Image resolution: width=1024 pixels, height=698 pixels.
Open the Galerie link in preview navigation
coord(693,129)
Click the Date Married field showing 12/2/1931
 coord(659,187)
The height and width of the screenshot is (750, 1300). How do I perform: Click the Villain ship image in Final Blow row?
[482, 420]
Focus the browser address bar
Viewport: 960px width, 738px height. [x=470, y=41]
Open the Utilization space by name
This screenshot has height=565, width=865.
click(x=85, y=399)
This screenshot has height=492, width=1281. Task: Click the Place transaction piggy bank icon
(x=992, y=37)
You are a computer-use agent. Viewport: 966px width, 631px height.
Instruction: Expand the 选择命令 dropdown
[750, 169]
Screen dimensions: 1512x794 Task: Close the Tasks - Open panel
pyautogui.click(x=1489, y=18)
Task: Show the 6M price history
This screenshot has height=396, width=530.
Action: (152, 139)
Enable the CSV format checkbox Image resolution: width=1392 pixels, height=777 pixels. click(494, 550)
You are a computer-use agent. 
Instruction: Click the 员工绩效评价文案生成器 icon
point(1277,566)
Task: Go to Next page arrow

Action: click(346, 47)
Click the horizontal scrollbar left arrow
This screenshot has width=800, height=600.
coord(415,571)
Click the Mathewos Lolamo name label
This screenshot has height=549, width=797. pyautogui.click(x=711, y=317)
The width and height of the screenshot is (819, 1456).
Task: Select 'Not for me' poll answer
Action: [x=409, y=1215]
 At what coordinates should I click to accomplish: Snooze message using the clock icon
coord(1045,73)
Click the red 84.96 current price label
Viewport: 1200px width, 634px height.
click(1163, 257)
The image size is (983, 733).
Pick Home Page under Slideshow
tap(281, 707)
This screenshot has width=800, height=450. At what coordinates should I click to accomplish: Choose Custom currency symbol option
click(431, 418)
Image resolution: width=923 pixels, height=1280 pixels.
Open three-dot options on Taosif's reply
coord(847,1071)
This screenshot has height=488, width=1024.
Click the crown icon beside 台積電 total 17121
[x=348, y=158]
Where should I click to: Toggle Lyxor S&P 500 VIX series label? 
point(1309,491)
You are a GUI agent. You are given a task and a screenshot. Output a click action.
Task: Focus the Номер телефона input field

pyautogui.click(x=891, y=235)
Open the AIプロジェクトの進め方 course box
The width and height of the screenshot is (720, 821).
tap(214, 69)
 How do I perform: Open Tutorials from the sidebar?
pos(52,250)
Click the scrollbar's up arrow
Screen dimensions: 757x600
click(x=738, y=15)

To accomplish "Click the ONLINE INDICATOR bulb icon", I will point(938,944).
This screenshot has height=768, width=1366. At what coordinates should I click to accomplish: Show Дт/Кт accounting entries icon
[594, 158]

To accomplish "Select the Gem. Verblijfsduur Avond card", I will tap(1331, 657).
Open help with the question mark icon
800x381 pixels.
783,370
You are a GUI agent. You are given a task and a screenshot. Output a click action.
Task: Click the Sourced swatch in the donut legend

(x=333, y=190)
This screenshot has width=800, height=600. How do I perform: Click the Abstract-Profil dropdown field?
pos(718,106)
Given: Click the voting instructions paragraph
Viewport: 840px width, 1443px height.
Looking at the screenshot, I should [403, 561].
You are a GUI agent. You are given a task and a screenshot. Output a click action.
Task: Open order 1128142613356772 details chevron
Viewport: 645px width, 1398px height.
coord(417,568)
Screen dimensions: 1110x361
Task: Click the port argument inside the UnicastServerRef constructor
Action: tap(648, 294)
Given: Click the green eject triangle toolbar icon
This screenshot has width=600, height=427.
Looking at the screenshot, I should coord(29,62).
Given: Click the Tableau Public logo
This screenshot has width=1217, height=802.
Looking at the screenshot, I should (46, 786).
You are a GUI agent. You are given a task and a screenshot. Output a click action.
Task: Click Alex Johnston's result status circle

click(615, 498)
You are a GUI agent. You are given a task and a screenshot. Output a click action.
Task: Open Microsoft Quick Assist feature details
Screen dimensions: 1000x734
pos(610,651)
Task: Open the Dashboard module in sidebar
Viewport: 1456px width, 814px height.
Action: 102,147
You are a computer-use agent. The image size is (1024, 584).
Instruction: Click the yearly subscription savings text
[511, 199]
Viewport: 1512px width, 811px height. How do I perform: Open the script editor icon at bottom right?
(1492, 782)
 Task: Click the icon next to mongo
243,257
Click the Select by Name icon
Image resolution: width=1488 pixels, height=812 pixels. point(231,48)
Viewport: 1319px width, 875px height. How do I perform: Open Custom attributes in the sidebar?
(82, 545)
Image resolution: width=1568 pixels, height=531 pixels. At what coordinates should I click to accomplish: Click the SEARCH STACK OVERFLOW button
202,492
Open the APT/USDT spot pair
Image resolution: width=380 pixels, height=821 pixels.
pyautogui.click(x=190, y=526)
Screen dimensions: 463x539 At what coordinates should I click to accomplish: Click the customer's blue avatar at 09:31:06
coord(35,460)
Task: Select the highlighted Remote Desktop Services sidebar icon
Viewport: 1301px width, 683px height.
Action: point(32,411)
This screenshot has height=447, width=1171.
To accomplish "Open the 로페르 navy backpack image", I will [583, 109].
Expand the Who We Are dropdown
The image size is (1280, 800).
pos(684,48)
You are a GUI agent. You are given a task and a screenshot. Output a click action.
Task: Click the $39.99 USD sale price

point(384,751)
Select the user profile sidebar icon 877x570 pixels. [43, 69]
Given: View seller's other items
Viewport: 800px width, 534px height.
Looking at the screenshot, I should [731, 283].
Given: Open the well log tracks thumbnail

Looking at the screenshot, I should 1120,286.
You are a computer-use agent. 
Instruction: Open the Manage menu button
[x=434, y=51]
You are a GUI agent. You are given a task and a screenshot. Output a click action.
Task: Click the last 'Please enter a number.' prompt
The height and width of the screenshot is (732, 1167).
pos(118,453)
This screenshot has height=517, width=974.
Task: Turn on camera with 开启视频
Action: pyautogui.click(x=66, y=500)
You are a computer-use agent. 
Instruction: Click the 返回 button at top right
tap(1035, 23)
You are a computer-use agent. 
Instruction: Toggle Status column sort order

========================================================================

-- ABOUT THIS EXERCISE --
The response has to match the data exactly, line for line.

-- RESPONSE BELOW --
Image resolution: width=1024 pixels, height=698 pixels.
Open the Galerie link in preview navigation
coord(693,129)
Click the Date Married field showing 12/2/1931
 coord(659,187)
The height and width of the screenshot is (750, 1300). How do I perform: Click the Villain ship image in Final Blow row?
[482, 420]
Focus the browser address bar
Viewport: 960px width, 738px height. [x=470, y=41]
Open the Utilization space by name
This screenshot has height=565, width=865.
click(x=85, y=399)
This screenshot has height=492, width=1281. Task: Click the Place transaction piggy bank icon
(x=992, y=37)
You are a computer-use agent. Viewport: 966px width, 631px height.
Instruction: Expand the 选择命令 dropdown
[750, 169]
Screen dimensions: 1512x794 Task: Close the Tasks - Open panel
pyautogui.click(x=1489, y=18)
Task: Show the 6M price history
This screenshot has height=396, width=530.
Action: (152, 139)
Enable the CSV format checkbox Image resolution: width=1392 pixels, height=777 pixels. click(494, 550)
You are a computer-use agent. 
Instruction: Click the 员工绩效评价文案生成器 icon
point(1277,566)
Task: Go to Next page arrow

Action: click(346, 47)
Click the horizontal scrollbar left arrow
This screenshot has width=800, height=600.
coord(415,571)
Click the Mathewos Lolamo name label
This screenshot has height=549, width=797. pyautogui.click(x=711, y=317)
The width and height of the screenshot is (819, 1456).
Task: Select 'Not for me' poll answer
Action: [x=409, y=1215]
 At what coordinates should I click to accomplish: Snooze message using the clock icon
coord(1045,73)
Click the red 84.96 current price label
Viewport: 1200px width, 634px height.
click(1163, 257)
The image size is (983, 733).
Pick Home Page under Slideshow
tap(281, 707)
This screenshot has width=800, height=450. At what coordinates should I click to accomplish: Choose Custom currency symbol option
click(431, 418)
Image resolution: width=923 pixels, height=1280 pixels.
Open three-dot options on Taosif's reply
coord(847,1071)
This screenshot has height=488, width=1024.
Click the crown icon beside 台積電 total 17121
[x=348, y=158]
Where should I click to: Toggle Lyxor S&P 500 VIX series label? 
point(1309,491)
You are a GUI agent. You are given a task and a screenshot. Output a click action.
Task: Focus the Номер телефона input field

pyautogui.click(x=891, y=235)
Open the AIプロジェクトの進め方 course box
The width and height of the screenshot is (720, 821).
tap(214, 69)
 How do I perform: Open Tutorials from the sidebar?
pos(52,250)
Click the scrollbar's up arrow
Screen dimensions: 757x600
click(x=738, y=15)

To accomplish "Click the ONLINE INDICATOR bulb icon", I will point(938,944).
This screenshot has height=768, width=1366. At what coordinates should I click to accomplish: Show Дт/Кт accounting entries icon
[594, 158]

To accomplish "Select the Gem. Verblijfsduur Avond card", I will tap(1331, 657).
Open help with the question mark icon
800x381 pixels.
783,370
You are a GUI agent. You are given a task and a screenshot. Output a click action.
Task: Click the Sourced swatch in the donut legend

(x=333, y=190)
This screenshot has width=800, height=600. How do I perform: Click the Abstract-Profil dropdown field?
pos(718,106)
Given: Click the voting instructions paragraph
Viewport: 840px width, 1443px height.
Looking at the screenshot, I should [403, 561].
You are a GUI agent. You are given a task and a screenshot. Output a click action.
Task: Open order 1128142613356772 details chevron
Viewport: 645px width, 1398px height.
coord(417,568)
Screen dimensions: 1110x361
Task: Click the port argument inside the UnicastServerRef constructor
Action: tap(648, 294)
Given: Click the green eject triangle toolbar icon
This screenshot has width=600, height=427.
Looking at the screenshot, I should coord(29,62).
Given: Click the Tableau Public logo
This screenshot has width=1217, height=802.
Looking at the screenshot, I should (46, 786).
You are a GUI agent. You are given a task and a screenshot. Output a click action.
Task: Click Alex Johnston's result status circle

click(615, 498)
You are a GUI agent. You are given a task and a screenshot. Output a click action.
Task: Open Microsoft Quick Assist feature details
Screen dimensions: 1000x734
pos(610,651)
Task: Open the Dashboard module in sidebar
Viewport: 1456px width, 814px height.
Action: 102,147
You are a computer-use agent. The image size is (1024, 584).
Instruction: Click the yearly subscription savings text
[511, 199]
Viewport: 1512px width, 811px height. How do I perform: Open the script editor icon at bottom right?
(1492, 782)
 Task: Click the icon next to mongo
243,257
Click the Select by Name icon
Image resolution: width=1488 pixels, height=812 pixels. point(231,48)
Viewport: 1319px width, 875px height. How do I perform: Open Custom attributes in the sidebar?
(82, 545)
Image resolution: width=1568 pixels, height=531 pixels. At what coordinates should I click to accomplish: Click the SEARCH STACK OVERFLOW button
202,492
Open the APT/USDT spot pair
Image resolution: width=380 pixels, height=821 pixels.
pyautogui.click(x=190, y=526)
Screen dimensions: 463x539 At what coordinates should I click to accomplish: Click the customer's blue avatar at 09:31:06
coord(35,460)
Task: Select the highlighted Remote Desktop Services sidebar icon
Viewport: 1301px width, 683px height.
Action: point(32,411)
This screenshot has height=447, width=1171.
To accomplish "Open the 로페르 navy backpack image", I will [583, 109].
Expand the Who We Are dropdown
The image size is (1280, 800).
pos(684,48)
You are a GUI agent. You are given a task and a screenshot. Output a click action.
Task: Click the $39.99 USD sale price

point(384,751)
Select the user profile sidebar icon 877x570 pixels. [43, 69]
Given: View seller's other items
Viewport: 800px width, 534px height.
Looking at the screenshot, I should [731, 283].
Given: Open the well log tracks thumbnail

Looking at the screenshot, I should 1120,286.
You are a computer-use agent. 
Instruction: Open the Manage menu button
[x=434, y=51]
You are a GUI agent. You are given a task and a screenshot. Output a click action.
Task: Click the last 'Please enter a number.' prompt
The height and width of the screenshot is (732, 1167).
pos(118,453)
This screenshot has height=517, width=974.
Task: Turn on camera with 开启视频
Action: pyautogui.click(x=66, y=500)
You are a computer-use agent. 
Instruction: Click the 返回 button at top right
tap(1035, 23)
You are a computer-use agent. 
Instruction: Toggle Status column sort order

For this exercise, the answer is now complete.